__Problem__
Copy exactly the stretch of lines from the one holding "Viewport: 1054px width, 732px" through the last line of the data below, inclusive. Leave out pictures.

__Materials provided__
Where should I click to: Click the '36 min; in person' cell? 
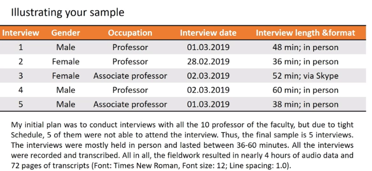tap(305, 62)
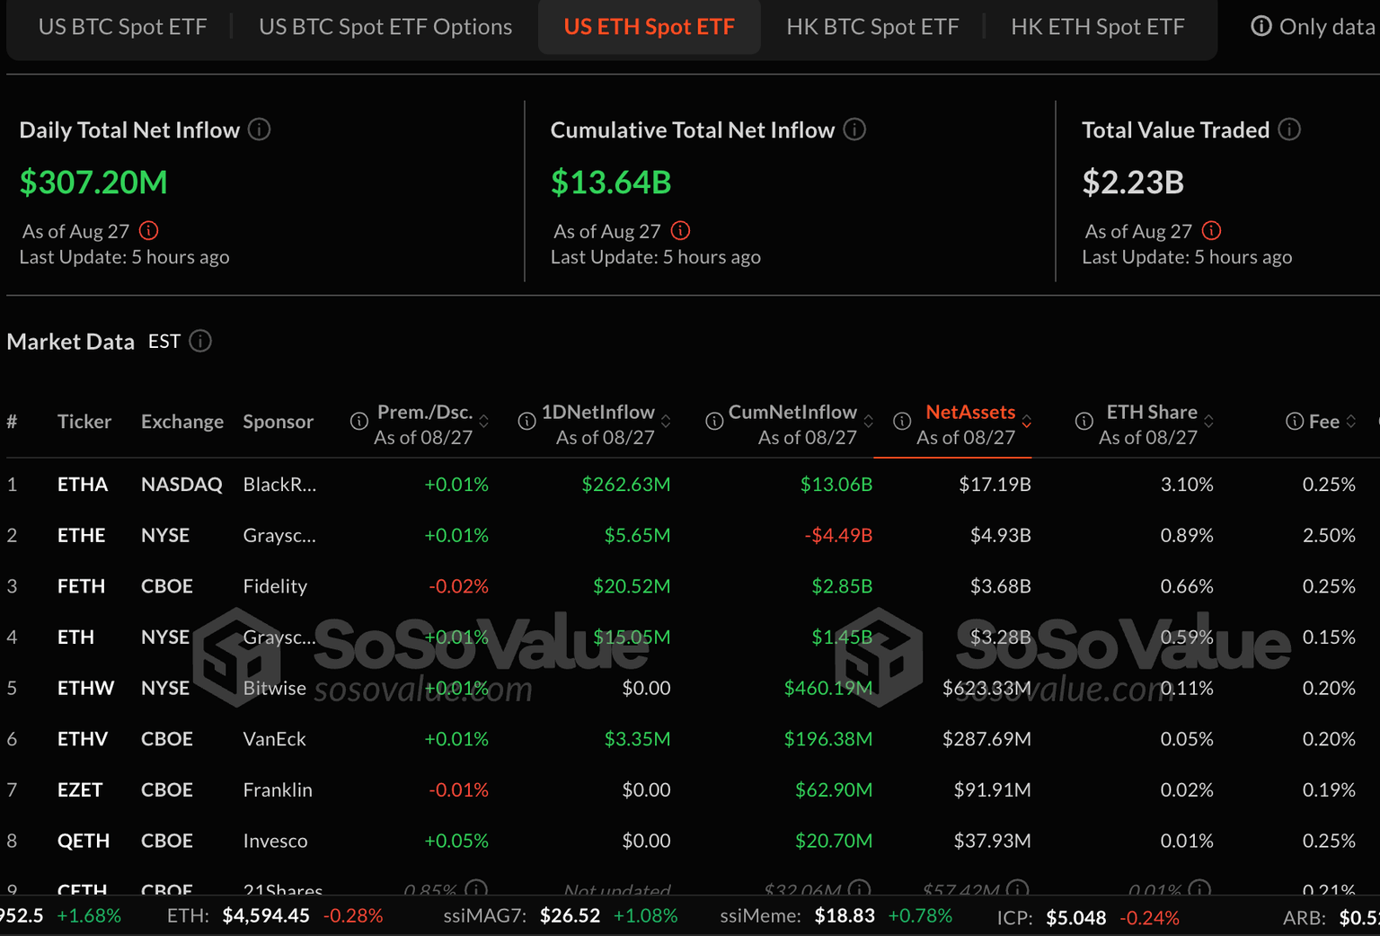Sort table by CumNetInflow column arrows

point(868,421)
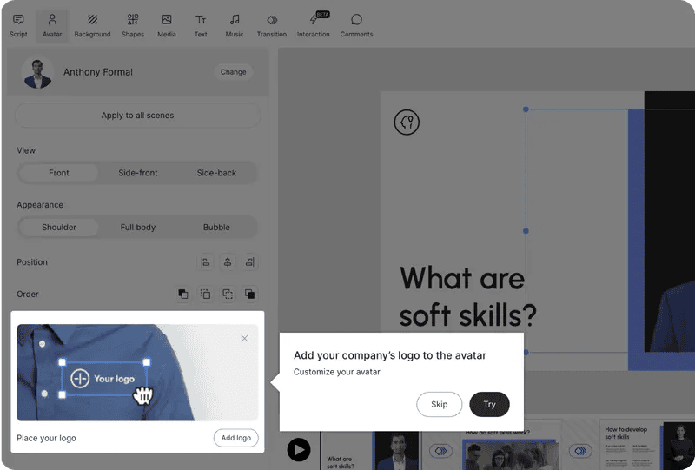Click the Add logo button
The height and width of the screenshot is (470, 695).
click(235, 438)
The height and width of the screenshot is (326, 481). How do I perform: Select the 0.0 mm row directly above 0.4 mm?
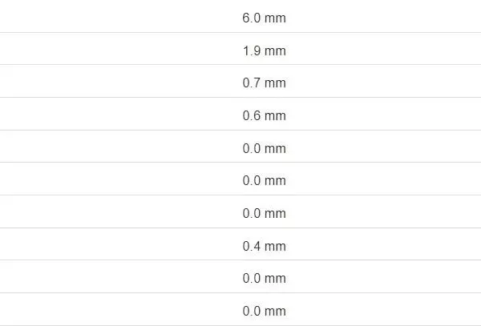(x=120, y=214)
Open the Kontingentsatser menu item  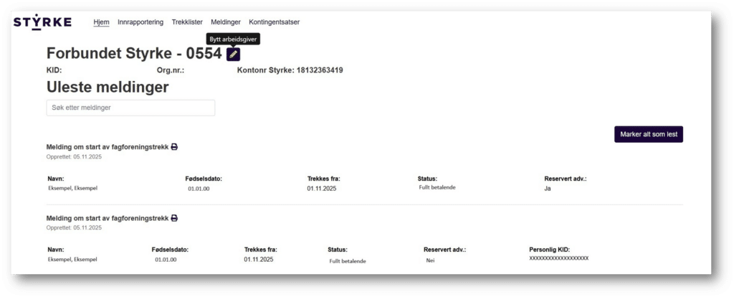(274, 22)
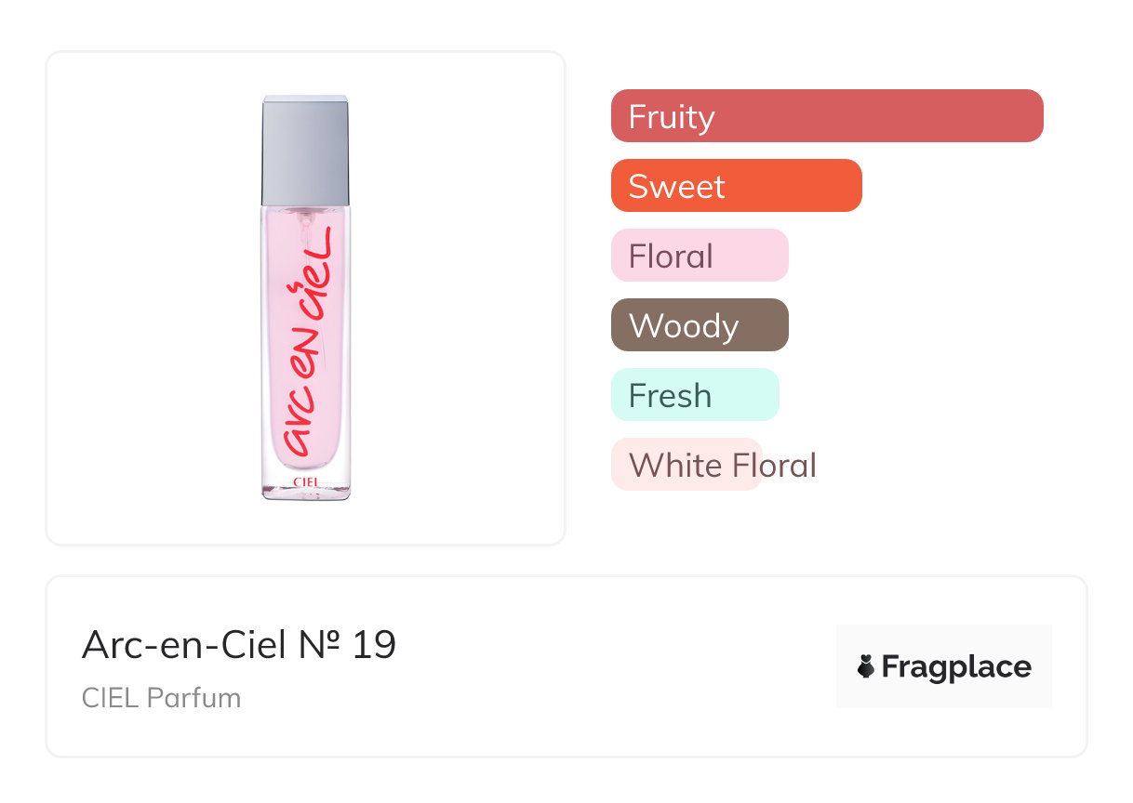1133x803 pixels.
Task: Select the Sweet accord bar
Action: pyautogui.click(x=736, y=186)
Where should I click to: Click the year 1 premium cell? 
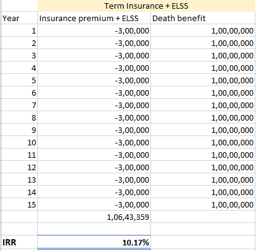click(94, 30)
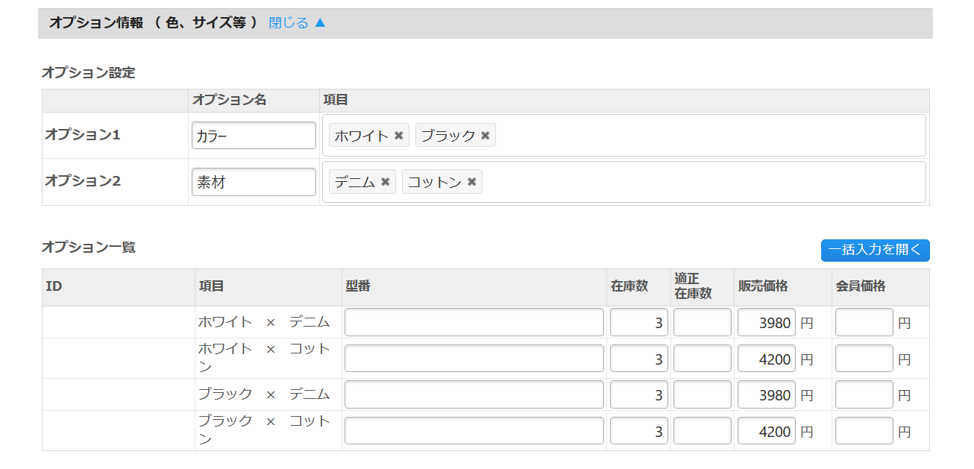This screenshot has width=974, height=469.
Task: Remove the ブラック tag from Option 1
Action: pyautogui.click(x=485, y=136)
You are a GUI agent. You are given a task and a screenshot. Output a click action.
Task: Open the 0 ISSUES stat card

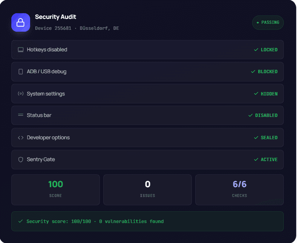[147, 190]
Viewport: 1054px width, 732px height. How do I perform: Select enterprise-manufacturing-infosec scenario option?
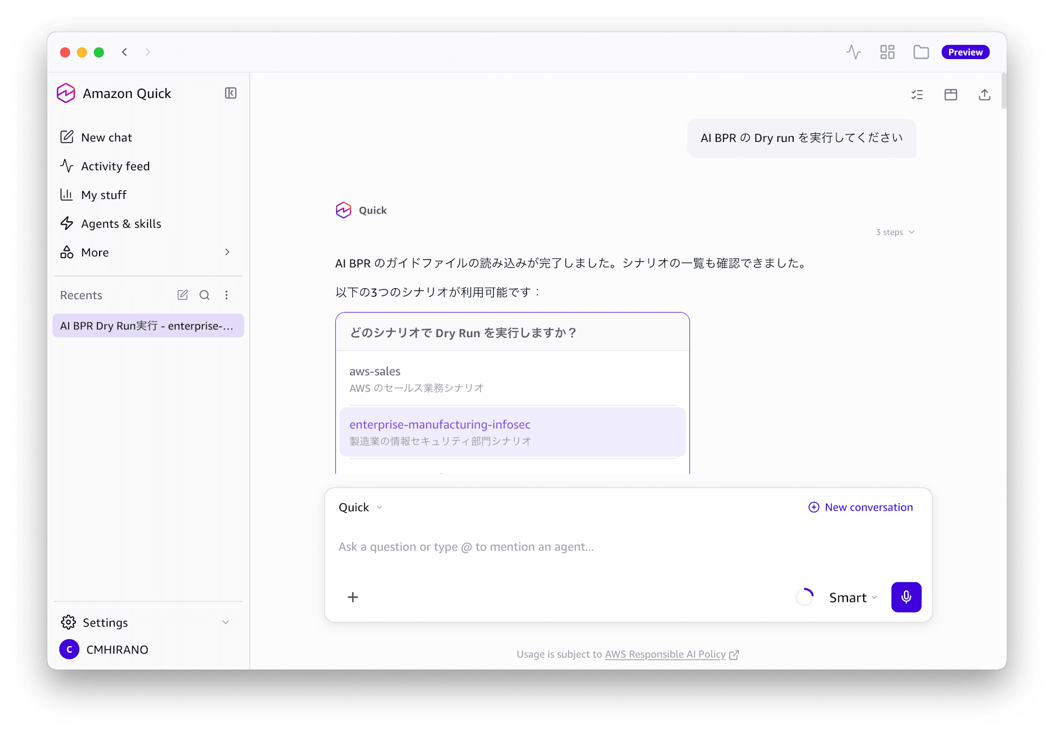(512, 432)
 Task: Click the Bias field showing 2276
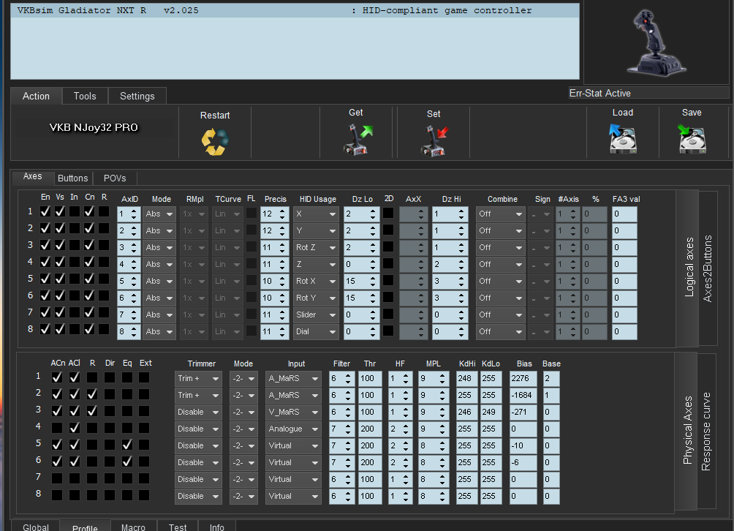(523, 378)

__Response to the exercise__
Viewport: 1054px width, 732px height. How do I perform: Select enterprise-manufacturing-infosec scenario option?
(512, 432)
 Task: Click the Bias field showing 2276
(523, 378)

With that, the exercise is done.